Who knows how certain artifacts, buried in the ground or a closet, emerge after years or even centuries? Most things are stumbled upon by accident. Someone is moving out of a family home, lived in for generations. A new highway is being built when excavators find relics and sometimes ancient settlements. The Dead Sea Scrolls were discovered in 1947 when a young Beduin shepherd, throwing stones into a cave on the outskirts of Qumran, heard the sound of something shattering. He went to look and found large clay pots containing scrolls. He had no idea what they were. Eventually, he traded them to someone in the grey market antiquities business who sold them. It’s a fabulous story, filled with intrigue and hijinks.
Until recently, valuable objects, found by accident, or searched for by archeologists or treasure hunters, belonged to whoever found them – or paid for them. The notion that indigenous peoples were robbed of their sacred objects, family heirlooms, and cultural artifacts, was collateral damage. “To the victor goes the spoils.”
We have recently begun to reimagine to whom these items found in so many museums and private collections genuinely belong. It’s a tough, ongoing conversation, deeply emotional, and filled with issues related to race and culture and the very meaning of ownership.
Right now, the Massachusetts Supreme Judicial Court is hearing a case brought against Harvard. For over a decade, Tamara Lanier of Connecticut claimed that the university has photos of her distant relatives photographed while slaves, against their will. The pictures were being taken for a Harvard professor looking to “prove” the inferiority of Black folk. Lanier says the university has no right to keep these images, that they should go to her as a living descendant.
Harvard disagrees and claims that the images, despicable as they may be, will form part of the collection to illuminate how the university, like many in America in the 1850s, was racist and cruel. The lower court agreed with Harvard, saying, “the law, as it currently stands, does not confer a property interest to the subject of a photograph regardless of how objectionable the photograph’s origins may be.”
The MSJC ( MA Supreme Judicial Court) pulled the appeal to this case to the front of the line. They see it as a timely and vital conversation around history, property ownership, and justice. Some justices highlighted cases in which historical crimes have resulted in the eventual repatriation of remains or artifacts left in indigenous reservations, internment, and concentration camps.

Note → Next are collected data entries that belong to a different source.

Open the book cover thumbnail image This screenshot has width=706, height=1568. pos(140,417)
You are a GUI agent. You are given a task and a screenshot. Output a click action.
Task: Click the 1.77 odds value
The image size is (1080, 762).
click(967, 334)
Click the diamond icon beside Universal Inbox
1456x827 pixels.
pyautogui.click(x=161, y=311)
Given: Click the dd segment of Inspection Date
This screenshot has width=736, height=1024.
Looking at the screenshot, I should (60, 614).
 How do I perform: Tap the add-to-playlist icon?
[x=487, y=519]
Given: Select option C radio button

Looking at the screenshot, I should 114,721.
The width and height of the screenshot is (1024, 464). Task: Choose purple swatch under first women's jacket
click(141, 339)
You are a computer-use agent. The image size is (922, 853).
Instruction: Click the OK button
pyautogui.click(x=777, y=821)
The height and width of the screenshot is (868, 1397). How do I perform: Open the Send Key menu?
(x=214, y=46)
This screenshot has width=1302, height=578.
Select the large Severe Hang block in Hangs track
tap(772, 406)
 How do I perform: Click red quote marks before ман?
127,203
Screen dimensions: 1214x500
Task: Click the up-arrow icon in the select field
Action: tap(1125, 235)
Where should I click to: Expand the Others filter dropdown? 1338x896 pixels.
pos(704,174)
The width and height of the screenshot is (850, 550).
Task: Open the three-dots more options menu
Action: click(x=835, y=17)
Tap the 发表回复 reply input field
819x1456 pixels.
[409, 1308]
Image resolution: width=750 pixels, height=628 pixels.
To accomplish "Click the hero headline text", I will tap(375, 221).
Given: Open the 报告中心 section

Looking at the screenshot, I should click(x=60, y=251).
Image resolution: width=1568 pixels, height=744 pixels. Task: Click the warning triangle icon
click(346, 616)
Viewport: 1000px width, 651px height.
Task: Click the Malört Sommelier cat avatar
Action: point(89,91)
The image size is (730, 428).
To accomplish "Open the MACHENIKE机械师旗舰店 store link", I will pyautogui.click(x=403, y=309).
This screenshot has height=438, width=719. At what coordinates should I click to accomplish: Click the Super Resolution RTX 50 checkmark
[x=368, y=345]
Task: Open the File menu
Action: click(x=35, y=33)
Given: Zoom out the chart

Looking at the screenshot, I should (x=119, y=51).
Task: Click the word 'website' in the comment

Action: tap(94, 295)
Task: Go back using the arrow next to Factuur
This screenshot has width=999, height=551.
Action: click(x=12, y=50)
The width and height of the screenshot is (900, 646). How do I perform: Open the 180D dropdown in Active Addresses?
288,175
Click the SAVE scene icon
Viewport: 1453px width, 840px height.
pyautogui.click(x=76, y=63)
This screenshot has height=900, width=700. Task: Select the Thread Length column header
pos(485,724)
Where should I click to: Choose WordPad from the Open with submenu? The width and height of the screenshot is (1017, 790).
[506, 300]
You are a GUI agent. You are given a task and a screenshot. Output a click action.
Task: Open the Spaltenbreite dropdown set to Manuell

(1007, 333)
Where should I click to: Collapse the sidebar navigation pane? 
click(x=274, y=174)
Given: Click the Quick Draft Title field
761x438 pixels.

This, of course, brings up all kinds of questions about the many Holocaust images taken by Nazi soldiers that we see in textbooks and museums. To whom do those photos belong? In Israel, there is an extensive conversation going on right now around Holocaust artifacts of significant historical meaning. Through an Israeli auctioneer, an anonymous person is attempting to sell eight fingernail-sized steel dies, each lined with pins to form numerals, that were pressed into prisoners’ flesh with ink to brand their serial numbers. Holocaust survivors sought an injunction against the sale, and the regional court in Tel Aviv subsequently put the transaction on hold.
Israel has no law to prevent the sale of Holocaust relics in private hands. But Yad Vashem says it’s utterly preposterous and shameful to allow such auctions. As Israel’s national Holocaust memorial and research center, officials say that such artifacts belong to them.
A spokesman from the Auschwitz Memorial in Poland said photographs of the dies appeared similar to those in its collection. “If they would be authentic, then the very fact that such unique historical items are put up for auction – and not given to an institution that commemorates the victims and educates about the tragedy of Auschwitz – deserves the words of protest and condemnation.”
History is generally not good to the victims and the vanquished. The arrow of time continues to slice through spacetime. The relics of the past, things so dear, symbols so potent, end up eroding under sand or burnt by an ignorant mob or displayed like trophies.
What about the souls of those African slaves? What about the Jews who died at Auschwitz? Where is the compassion and the dignity they deserve? What is to be done with the pieces of history that are left behind long after the innocent are gone?